Neuroscientists invoke this neuroplasticity. Repeating actions in an emotional sense strengthens neural pathways and helps build resilience. Rituals are more than just symbols. They are embodied tools for transformation.

Even the structure itself has its advantages. A few minutes of intensive and positive experiences every day can start to change the way we feel and function.

How to get started

If you feel that life is unpredictable now (and if not), try this.

Choose a part of your day that you can regain – an already existing moment. Maybe there’s a transition between work and dinner, or a final breath before sleep.

Add a layer of intent to it. breath. words. gesture. prayer. Pause.

Next, take it a step further. Connect that moment to your core values.

Ask yourself: what intentions do I want to bring to this part of my day? Maybe it’s compassion. Maybe it’s strength. Maybe it’s a simple commitment to being there.

Let the idea guide you how you will appear in your ritual. You can also write it down or make a sound. When your ritual reflects your core values, it becomes more than just a habit – it becomes a practice of alignment.
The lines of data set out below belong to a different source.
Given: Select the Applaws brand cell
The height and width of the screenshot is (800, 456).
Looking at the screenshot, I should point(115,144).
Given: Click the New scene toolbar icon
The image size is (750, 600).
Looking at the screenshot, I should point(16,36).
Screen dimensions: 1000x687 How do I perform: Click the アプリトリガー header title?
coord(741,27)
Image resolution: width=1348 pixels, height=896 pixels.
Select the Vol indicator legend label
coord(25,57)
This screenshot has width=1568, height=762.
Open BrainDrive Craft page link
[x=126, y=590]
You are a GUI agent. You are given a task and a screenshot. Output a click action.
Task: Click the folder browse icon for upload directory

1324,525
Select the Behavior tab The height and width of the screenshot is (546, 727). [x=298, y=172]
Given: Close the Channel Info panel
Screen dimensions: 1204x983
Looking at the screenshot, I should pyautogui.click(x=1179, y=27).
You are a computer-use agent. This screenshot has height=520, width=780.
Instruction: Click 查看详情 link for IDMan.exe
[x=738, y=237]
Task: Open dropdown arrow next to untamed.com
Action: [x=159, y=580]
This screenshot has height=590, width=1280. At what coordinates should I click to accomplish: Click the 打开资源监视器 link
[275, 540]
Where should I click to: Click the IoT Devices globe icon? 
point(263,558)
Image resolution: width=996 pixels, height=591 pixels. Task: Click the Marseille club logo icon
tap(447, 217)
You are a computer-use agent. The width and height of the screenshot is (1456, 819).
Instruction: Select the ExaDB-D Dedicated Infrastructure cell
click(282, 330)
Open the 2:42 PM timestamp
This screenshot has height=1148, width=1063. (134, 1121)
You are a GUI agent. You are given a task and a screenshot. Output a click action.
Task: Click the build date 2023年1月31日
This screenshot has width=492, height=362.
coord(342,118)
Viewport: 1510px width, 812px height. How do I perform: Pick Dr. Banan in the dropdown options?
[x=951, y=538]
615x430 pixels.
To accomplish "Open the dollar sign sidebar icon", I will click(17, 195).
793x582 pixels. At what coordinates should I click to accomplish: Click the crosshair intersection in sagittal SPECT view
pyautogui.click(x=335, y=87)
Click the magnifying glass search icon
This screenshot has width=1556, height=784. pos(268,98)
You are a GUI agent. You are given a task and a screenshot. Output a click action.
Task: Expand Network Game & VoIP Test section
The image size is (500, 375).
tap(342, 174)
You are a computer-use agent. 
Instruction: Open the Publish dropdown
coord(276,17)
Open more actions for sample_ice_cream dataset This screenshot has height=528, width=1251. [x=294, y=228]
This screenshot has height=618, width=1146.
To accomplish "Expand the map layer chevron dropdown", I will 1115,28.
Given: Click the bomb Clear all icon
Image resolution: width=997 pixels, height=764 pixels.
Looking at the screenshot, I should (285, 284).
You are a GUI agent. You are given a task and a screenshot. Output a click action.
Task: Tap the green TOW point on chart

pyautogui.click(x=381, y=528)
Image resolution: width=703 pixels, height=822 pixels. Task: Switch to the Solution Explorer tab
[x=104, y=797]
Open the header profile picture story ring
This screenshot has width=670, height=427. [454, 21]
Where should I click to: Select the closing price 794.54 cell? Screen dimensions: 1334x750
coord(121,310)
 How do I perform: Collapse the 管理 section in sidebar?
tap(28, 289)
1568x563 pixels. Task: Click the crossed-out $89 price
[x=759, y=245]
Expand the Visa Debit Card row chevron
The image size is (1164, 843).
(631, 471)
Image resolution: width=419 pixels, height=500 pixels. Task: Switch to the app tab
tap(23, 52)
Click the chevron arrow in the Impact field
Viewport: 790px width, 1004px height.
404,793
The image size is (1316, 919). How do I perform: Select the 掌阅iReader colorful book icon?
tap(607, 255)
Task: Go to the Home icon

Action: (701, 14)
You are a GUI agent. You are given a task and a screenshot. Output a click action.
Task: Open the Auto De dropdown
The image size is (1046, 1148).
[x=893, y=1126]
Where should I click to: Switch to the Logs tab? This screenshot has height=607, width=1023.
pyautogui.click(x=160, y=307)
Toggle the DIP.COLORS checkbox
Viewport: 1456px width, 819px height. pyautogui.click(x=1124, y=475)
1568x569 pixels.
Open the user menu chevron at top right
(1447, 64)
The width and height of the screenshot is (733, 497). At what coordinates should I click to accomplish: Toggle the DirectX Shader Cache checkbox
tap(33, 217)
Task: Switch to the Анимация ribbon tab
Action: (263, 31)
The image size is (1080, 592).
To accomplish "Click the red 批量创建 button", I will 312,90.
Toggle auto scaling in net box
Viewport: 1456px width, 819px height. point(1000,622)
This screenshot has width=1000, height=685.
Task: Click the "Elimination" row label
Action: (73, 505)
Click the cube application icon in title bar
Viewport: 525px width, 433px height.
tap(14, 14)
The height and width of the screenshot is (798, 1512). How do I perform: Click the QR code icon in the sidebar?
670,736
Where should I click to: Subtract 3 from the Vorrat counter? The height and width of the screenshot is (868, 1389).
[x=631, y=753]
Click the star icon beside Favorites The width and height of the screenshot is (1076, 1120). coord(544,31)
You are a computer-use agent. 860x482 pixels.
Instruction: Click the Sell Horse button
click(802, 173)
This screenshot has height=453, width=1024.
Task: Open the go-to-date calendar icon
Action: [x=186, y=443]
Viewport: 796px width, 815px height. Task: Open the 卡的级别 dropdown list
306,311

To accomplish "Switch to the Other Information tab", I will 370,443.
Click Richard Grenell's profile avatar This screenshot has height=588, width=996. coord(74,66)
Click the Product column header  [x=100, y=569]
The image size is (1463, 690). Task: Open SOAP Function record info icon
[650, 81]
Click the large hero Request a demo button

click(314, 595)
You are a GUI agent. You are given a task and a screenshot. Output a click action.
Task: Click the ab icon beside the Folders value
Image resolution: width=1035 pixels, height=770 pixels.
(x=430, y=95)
Need help identifying those values? listen:

How do you want to appear at this moment? What does my best self do here? What really matters to me is when all the noise drops?

Repeat your ritual every day. Not strict, but certainly.

Next, be aware of what changes.

You may be unknown yet, but you will not be ignored. You have created a sacred pause. And with that pause, you may find stability you didn’t know you had.

Ritual as Resistance – and Update

In a culture that values ​​productivity over presence, taking time to ritualize your day can feel radical. But it is deeply resilient. Rituals remind us that we are not machines. We are human beings, we long for connection, consistency and care.

It is also important whether the candle is lit or breathe, whether the ritual is silent, sung, or shared in a solo. Not because it solves all the problems, but because it helps you face those problems with clarity and mind.

During uncertain times, the ritual will not give you a map.

But it reminds you where your compass is.

About Chris Farren Moss

Chris Farren Moss is a Stanford University-educated author and a coach who helps people create meaningful rituals for connection and purpose. Her book, “Your Guide to Ritual Design,” combines personal reflection with practical wisdom, depicting deep curiosity about Irish Catholic roots and how humans make meaning.